Define a "character set," which begins with [ and is terminated by ]. In the simplest case, the characters between the two brackets are what this set can match. The expression [Ss] matches either an upper or lower case s. Brackets can also contain character ranges, so [0-9] matches all the numerals. If the first character within the brackets is a caret ( ), the expression will only match characters that do not appear in the brackets. For example, [ 0-9]* only matches character strings that contain no numerals.
^$
These are special characters that match the empty string at the beginning or end of a line.
\|
These two characters define a logical OR between the largest possible expression on either side of the operator. So, for example, the string Endeavor\|Oceanus matches either Endeavor or Oceanus. The scope of the OR can be contained with the grouping operators, \( and \).
\( \)
These are used to group a series of characters into an expression, or for the OR function. So, for example, \(abc\)* matches zero or more repetitions of the string abc2.

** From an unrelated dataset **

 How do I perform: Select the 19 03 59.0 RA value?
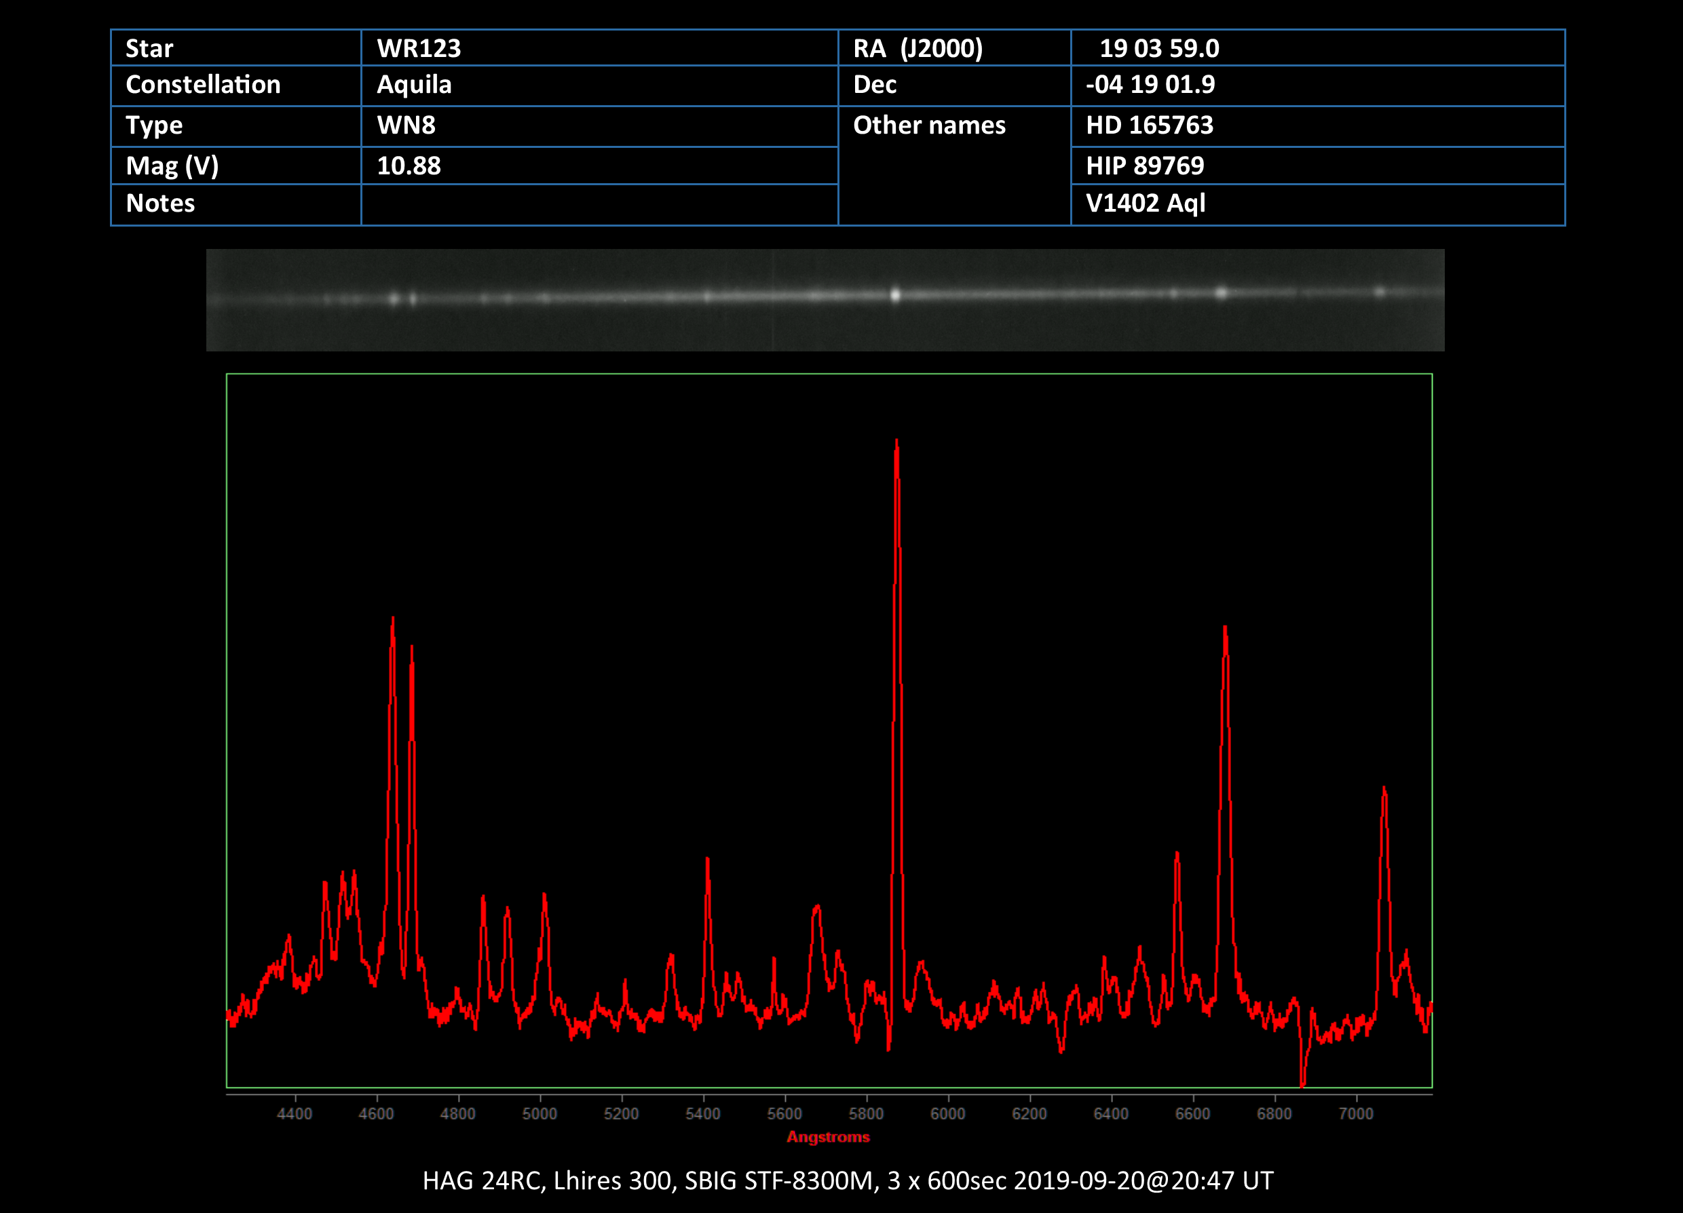(1158, 48)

There are several more special characters and several other features of the characters described here, but they are beyond the scope of this guide. The OPeNDAP regular expression syntax is the same as that used in the Emacs editor. See the documentation for Emacs for a complete description of all the pattern- matching capabilities of regular expressions.

Optimizing the Query

Using the tools provided by OPeNDAP, a user can build quite elaborate and sophisticated constraint expressions that will return precisely the data he or she wishes to examine. However, as the complexity of the constraint expression increases, so does the time necessary to process that expression. There are some techniques a user may user to optimize the evaluation of a constraint that will ease the load on the server, and provide faster replies to OPeNDAP dataset queries.

The OPeNDAP constraint expression evaluator uses a "lazy evaluation" algorithm. This means that the sub-clauses of the selection clause are evaluated in order, and parsing halts when any sub-clause returns FALSE. Consider a constraint expression that looks like this:

?station&station.cast.O2>15.0&station.cast.temp>22.0

If the server encounters a station with no oxygen values over 15.0, it does not bother to look at the temperature records at all. The first sub- clause evaluates FALSE, so the second clause is never even parsed.

A careful user may use this feature to his or her advantage. In the above example, the order of the clauses does not really matter; there are the same number of temperature and oxygen measurements at each station. However, consider the following expression:

?station&station.cast.O2>15.0&station.month={3,4,5}


For each station there is only one month value, while there are many oxygen values. Passing a constraint expression like this one will force the server to sort through all the oxygen data for each station (which could be in the thousands of points), only to throw the data away when it finds that the month requested does not match the month value stored in the station data. This would be far better done with the clauses reversed:

?station&station.month={3,4,5}&station.cast.O2>15.0

This expression will evaluate much more quickly because unwanted stations may be quickly discarded by the first sub-clause of the selection. The server will only examine each oxygen value in the station if it already knows that the station might be worth keeping.

This sort of optimization becomes even more important when one of the clauses contains a URL. In general, any selection sub-clause containing a URL should be left to the end of the selection. This way, the OPeNDAP server will only be forced to go to the network for data if absolutely necessary to evaluate the constraint expression.